Data from elsewhere are similarly reassuring. In the clinical trials used to assess the vaccine, 38% of those given the jab reported at least one side-effect, chiefly things like pain at the injection site, a headache or a transient fever. So did 28% of those in the group given a dummy injection. Less than 1% of either group went on to suffer any serious illness. Of those who did, more had been given the placebo jab than the real one.

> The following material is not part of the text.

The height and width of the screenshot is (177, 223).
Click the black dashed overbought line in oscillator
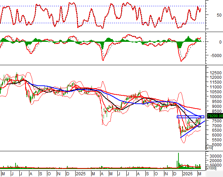pyautogui.click(x=104, y=6)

Trial data are backed up by real-world experience in other countries. By February 28th Britain had administered 9.7m doses of the AstraZeneca vaccine and 11.5m doses of another vaccine, made by Pfizer, an American firm, in a partnership with BioNTech, a German one. The Medicines and Healthcare Regulatory Agency, Britain's medicines regulator, reckons that both vaccines cause between three and six reports of side-effects for every 1,000 doses delivered, almost all of which are mild. Two hundred and twenty-seven people died shortly after receiving a dose of the Pfizer-BioNTech jab; 275 after the AstraZeneca one. Once again, neither figure seems unusual, and the deaths are unlikely to be linked to the vaccines. Around half a million people die in Britain every year, and the very old and very sick were first in line for jabs.
But there may be more to the question than matters of immunology. One factor is the politics of vaccines. In January AstraZeneca warned the EU that it would not be able to supply as much vaccine as it had hoped, sparking a bitter row that became enmeshed in a broader dispute about Britain’s relationship with the EU following Brexit (AstraZeneca vaccines are made in Britain, among other places). An article in a German newspaper, based on an anonymous source, raised doubts—later proved incorrect—about the vaccine's effectiveness in people over 65. Those claims were later amplified by Emmanuel Macron, France’s president, who suggested the vaccine was “quasi-ineffective” in older people. (Mr Macron later changed his position, as France sought to accelerate its vaccination campaign).
Another problem is what experts call “vaccine hesitancy” in Europe. The controversies over the AstraZeneca vaccine may have sown doubt about it. That, in turn, may have made public-health officials especially keen to be seen to take safety concerns seriously. Experiences with other vaccines show that doubts, once instilled, can be hard to get rid of. The idea that the combined measles, mumps and rubella (MMR) vaccine causes autism was based on a single paper that reported a handful of anecdotal associations. The existence of such a link has now been comprehensively disproven. MMR conspiracy theories flourish nevertheless. Many rich countries vaccinate children against human papilloma virus (HPV), which causes cervical cancer. After anecdotal reports of side-effects in 2013, Japan suspended its HPV-vaccination programme. No amount of evidence for the safety of the HPV vaccine has managed to reinstate it. One paper estimates that the result has been the deaths of between 5,000 and 5,700 Japanese women born between 1994 and 2007.
Having scrambled to secure the AstraZeneca vaccine in January, large parts of Europe are now left with stockpiles that are not being used. Public-health officials, meanwhile, are caught in a bind. If people already harbour doubts about a vaccine, a temporary pause may be seen as a reassuring commitment to rigour and caution. Or it may simply add to those doubts, causing more people to shun the vaccine, prolonging the pandemic and killing some who would otherwise have lived. One of the “adverse effects” of covid-19, after all, is death. It occurs in just under 1% of cases.